La "miamización" que vive Cuba es perceptible a simple vista, desde la música hasta los nuevos negocios
Estas obras traslucen el panorama de un país que, no completada su Utopía, se dedica a evitar el Apocalipsis. Con todas las tensiones colgando sobre esa mezcla de zonas poscomunistas y régimen socialista, autoritarismo y cultura del espectáculo, partido único y turismo, polo científico y remesas familiares, control de Internet y Netflix a la vista, modelo chino y sabor cubano…

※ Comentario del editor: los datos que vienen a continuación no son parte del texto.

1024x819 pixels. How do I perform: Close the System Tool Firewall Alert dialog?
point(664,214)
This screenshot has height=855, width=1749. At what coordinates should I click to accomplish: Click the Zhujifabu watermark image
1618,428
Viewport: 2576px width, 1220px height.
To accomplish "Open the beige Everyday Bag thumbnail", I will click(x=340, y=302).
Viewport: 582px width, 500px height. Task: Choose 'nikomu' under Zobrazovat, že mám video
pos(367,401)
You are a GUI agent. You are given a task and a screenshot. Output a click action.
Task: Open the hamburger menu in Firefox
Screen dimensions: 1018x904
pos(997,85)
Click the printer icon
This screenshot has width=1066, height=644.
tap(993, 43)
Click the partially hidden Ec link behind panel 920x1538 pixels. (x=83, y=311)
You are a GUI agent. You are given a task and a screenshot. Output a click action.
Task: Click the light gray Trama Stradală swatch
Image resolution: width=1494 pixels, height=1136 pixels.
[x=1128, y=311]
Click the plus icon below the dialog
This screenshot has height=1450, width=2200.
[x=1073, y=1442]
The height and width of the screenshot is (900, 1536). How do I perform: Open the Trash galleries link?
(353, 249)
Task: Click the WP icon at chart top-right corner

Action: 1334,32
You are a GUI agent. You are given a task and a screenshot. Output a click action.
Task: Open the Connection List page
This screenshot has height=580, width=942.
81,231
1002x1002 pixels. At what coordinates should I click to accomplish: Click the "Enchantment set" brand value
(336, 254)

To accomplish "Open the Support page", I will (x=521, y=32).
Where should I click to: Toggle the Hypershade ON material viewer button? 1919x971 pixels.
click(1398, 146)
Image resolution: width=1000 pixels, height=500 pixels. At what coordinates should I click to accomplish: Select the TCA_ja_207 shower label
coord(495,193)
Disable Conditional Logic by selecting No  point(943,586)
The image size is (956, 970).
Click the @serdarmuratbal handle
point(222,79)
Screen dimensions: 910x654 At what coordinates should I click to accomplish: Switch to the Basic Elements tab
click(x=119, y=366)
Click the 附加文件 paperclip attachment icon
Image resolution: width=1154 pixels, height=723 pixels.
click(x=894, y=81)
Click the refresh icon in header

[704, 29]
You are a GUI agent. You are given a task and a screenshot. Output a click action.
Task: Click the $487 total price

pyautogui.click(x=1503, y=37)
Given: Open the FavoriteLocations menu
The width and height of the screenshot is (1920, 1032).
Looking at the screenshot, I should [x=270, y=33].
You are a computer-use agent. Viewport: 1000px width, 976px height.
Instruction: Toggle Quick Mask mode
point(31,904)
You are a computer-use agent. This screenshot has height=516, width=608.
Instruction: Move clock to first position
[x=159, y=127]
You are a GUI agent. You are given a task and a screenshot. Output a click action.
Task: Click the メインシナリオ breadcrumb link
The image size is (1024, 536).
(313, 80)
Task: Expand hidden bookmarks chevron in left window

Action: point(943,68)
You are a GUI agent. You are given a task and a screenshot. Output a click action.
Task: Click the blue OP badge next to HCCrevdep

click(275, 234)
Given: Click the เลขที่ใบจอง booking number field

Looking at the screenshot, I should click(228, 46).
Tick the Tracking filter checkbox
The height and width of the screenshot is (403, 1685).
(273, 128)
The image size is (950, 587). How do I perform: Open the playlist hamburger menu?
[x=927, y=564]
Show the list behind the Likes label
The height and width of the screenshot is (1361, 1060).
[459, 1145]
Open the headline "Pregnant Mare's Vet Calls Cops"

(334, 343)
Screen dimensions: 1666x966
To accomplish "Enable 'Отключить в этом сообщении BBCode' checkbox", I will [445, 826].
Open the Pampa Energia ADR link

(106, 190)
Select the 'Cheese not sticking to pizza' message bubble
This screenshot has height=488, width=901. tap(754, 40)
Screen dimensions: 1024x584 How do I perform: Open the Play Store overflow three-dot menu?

En el presente de Cuba late la posibilidad de una transición entre la predemocracia y la posdemocracia, algo perfectamente avalado por el orden del mundo. Y es que tampoco los manuales liberales dan mucho más de sí y toca reconocer que, entre todas esas mayúsculas que se han desplomado, la Democracia tiene un apartado importante entre las palabras vacías. Como esas tinajas de jardín, tan bellas como frágiles, y tan inmóviles como huecas.
Así como el comunismo demostró que no era eterno, no hay muchas razones –salvo la inercia– para confiar en la eternidad de un capitalismo que hace aguas por todas partes y al que esos futurismos caribeños han puesto delante un espejo capaz de desvanecerle cualquier ínfula de inmortalidad.
Ahora mismo da igual que los socialistas cubanos mantengan que la transición ya sucedió. O que los liberales cubanos sostengan que está por alcanzar. Lo que no pueden esquivar los unos y los otros es que sus soluciones están bastante gastadas y jactarse de que han dado con la pócima mágica del porvenir es bastante increíble.
A la generación de la Utopía ya no le queda tiempo. Y la generación del Apocalipsis, aquellos hijos de la Revolución que despertaron a la madurez con la caída del muro de Berlín, no tuvo espacio. La generación de la Apoteosis, esa que ha despegado en el siglo XXI, tiene a mano las dos dimensiones. Y ojalá ellos den con esa fórmula esquiva que les permita construir, a contracorriente de Cuba y del mundo, un país en el que justicia social y democracia no sean palabras antagónicas en el diccionario.
Mientras tanto –y ahora que se permite el cuentapropismo–, muchos cubanos exprimen, como pueden, la libertad por cuenta propia; a la espera de que los experimentos que se ciernen sobre ellos surtan algún efecto para mejorar sus vidas.